As for me, I know where I stand. I'll never vote for a politician that uses any of these phrases: "how many more people have to die?," "people shouldn't have to live in fear of (insert subject here)," or "next time it could be a child." In essence, people who use those phrases are threatening their audience: "Follow me, or else... DOOM!"

Sorry, but I'm an independent, educated, critical, fearless individual. I'm not so gullible as to fall for those ridiculous scare tactics--and it's downright insulting when some politician or media outlet throws this kind of junk at us and expects us to eat it up. And for the people who do buy into the fear-mongering: please, grow a brain... if not for yourself, then for the good of society.

Saturday, June 07, 2008

A ride to Rent Equip

We rented a little dump trailer to haul some dirt, and when we went to return it, we brought Dozer along in the crew cab.

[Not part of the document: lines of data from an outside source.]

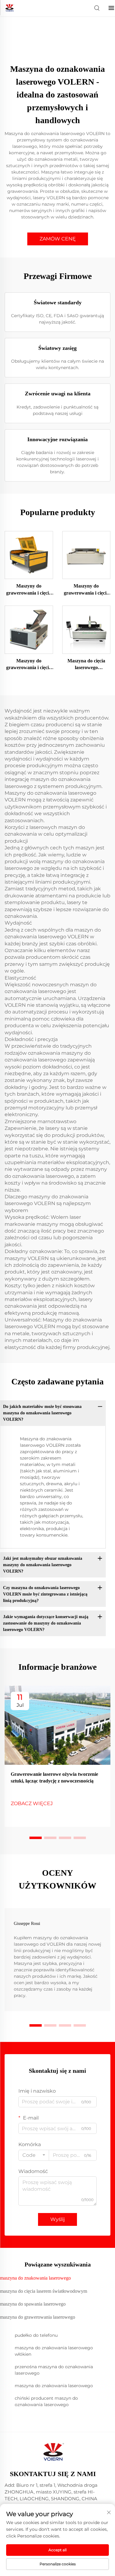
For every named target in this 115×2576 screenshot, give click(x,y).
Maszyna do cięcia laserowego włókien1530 (86, 664)
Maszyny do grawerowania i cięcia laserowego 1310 (28, 589)
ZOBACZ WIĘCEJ (32, 1803)
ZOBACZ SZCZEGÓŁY (29, 554)
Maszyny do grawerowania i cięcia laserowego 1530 (86, 589)
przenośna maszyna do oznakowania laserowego (54, 2370)
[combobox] (33, 2155)
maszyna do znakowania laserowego (54, 2385)
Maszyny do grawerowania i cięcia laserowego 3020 (28, 664)
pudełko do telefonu (36, 2335)
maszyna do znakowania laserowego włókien (54, 2351)
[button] (35, 1838)
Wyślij (57, 2219)
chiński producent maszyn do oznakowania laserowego (46, 2401)
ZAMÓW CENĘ (58, 239)
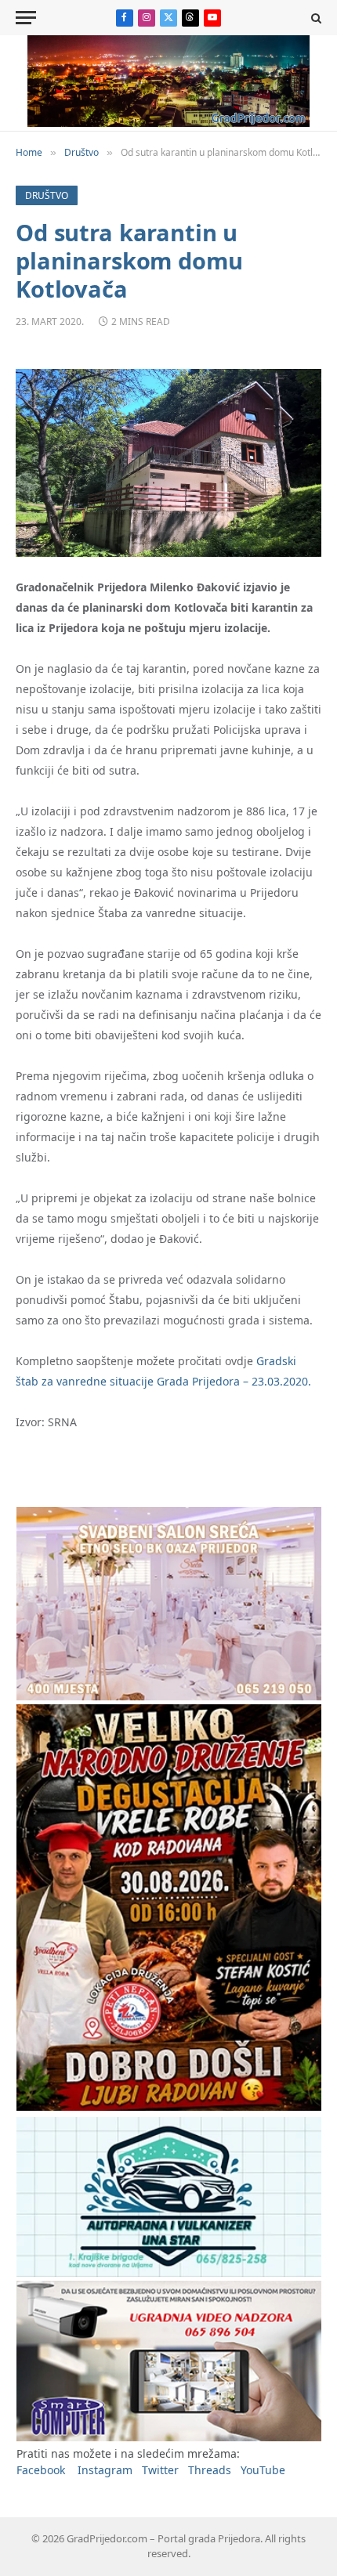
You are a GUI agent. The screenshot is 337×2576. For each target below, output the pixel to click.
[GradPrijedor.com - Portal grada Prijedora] (168, 122)
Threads (209, 2469)
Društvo (46, 195)
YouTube (263, 2469)
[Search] (314, 17)
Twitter (160, 2469)
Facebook (40, 2469)
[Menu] (26, 17)
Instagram (105, 2469)
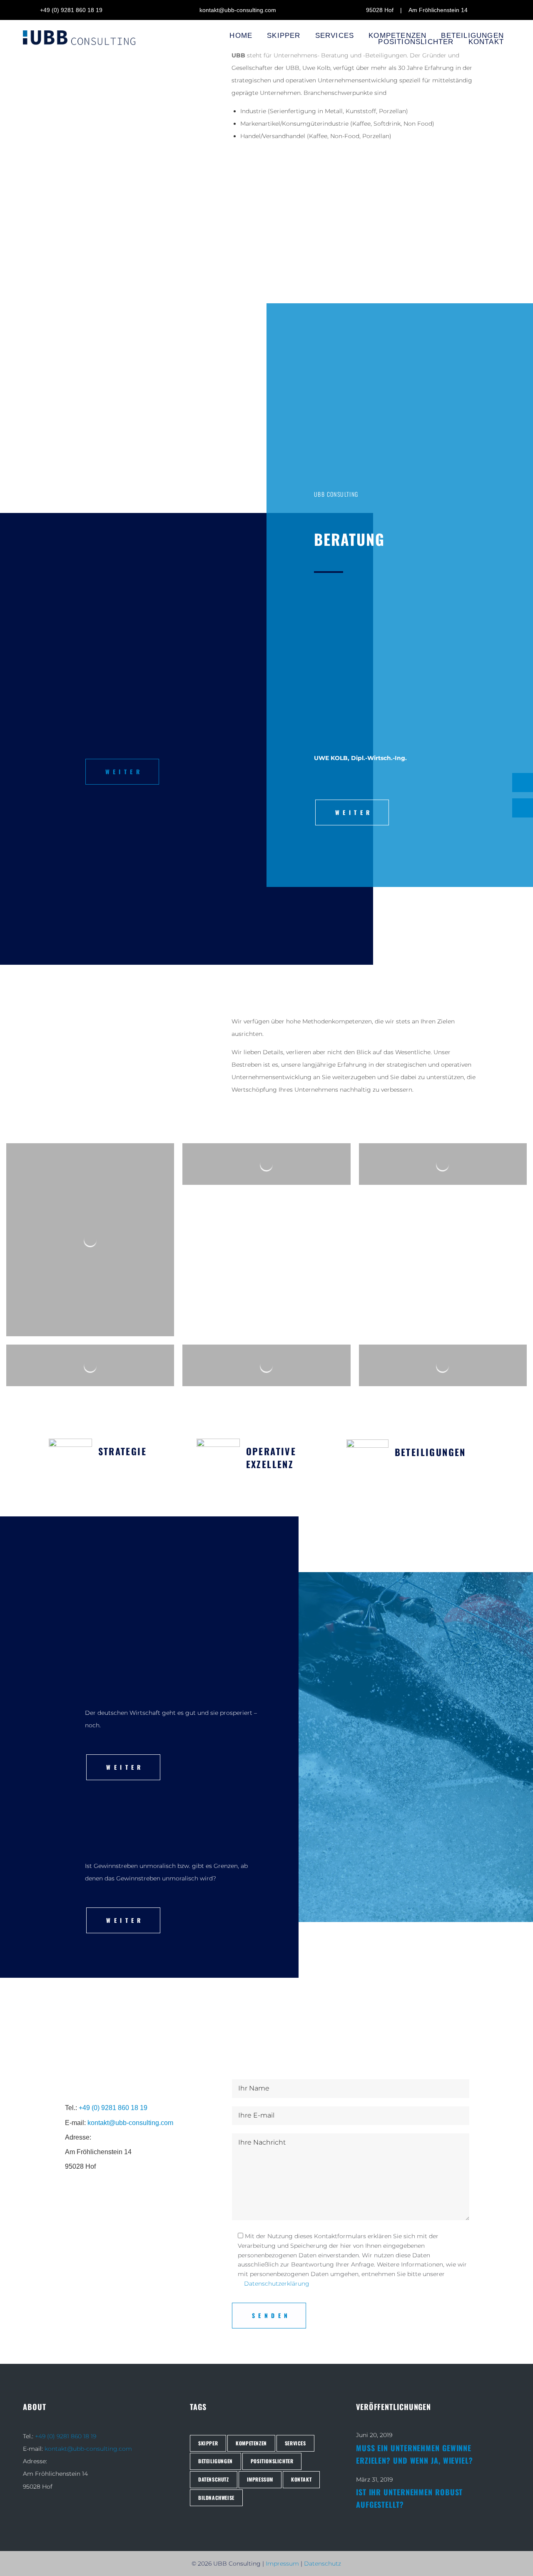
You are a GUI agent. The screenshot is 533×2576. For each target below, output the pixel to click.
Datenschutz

Earlier in the day, Dozer had had to endure two visitors (my mom and her husband) who both played fetch with him just enough to get him excited. Then he had to watch out the dining room window as we came and went with loads of dirt and shovels and rocks. Every time I walked in the front door to get some water or keys or other item, he came running madly.

For hours, he anticipated some sort of extended, hardcore entertainment, and for hours, he was let down. The excitement and frustration built in him until I worried his overstimulated heart would explode.

So when my husband brought him along on our brief jaunt, the D was shaking like... like a ninety pound Chihuahua, basically.

He had his nose out the window until we got to about 40 mph; then he pulled it in and I rolled the window up (we don't let him put his head out the window at any speed higher than 40). Then he leaned with his face pressed against the window, looking incredibly pathetic and trembling with anxiety or joy, I'm not sure which.

We let him jump up front, in between the two of us on the bench seat, and he promptly sat sideways with his face in my face, panting and shaking and leaning heavily on my shoulder. At a red light, Dozer stared through the window at some guy standing at the bus stop. At Rent Equip, he stared straight back at the guys unhooking the dump trailer. All the way home, he leaned and trembled and panted.

When we finally got home, poor D collapsed onto his bed and went straight to sleep. Only thirty minutes in the truck, doing nothing but sitting in the A/C and looking out the window--but he was totally spent.

Byrd and I, meanwhile, went back outside in the heat to move a 400 pound rock into its designated position in our landscape. I really envy my dog sometimes.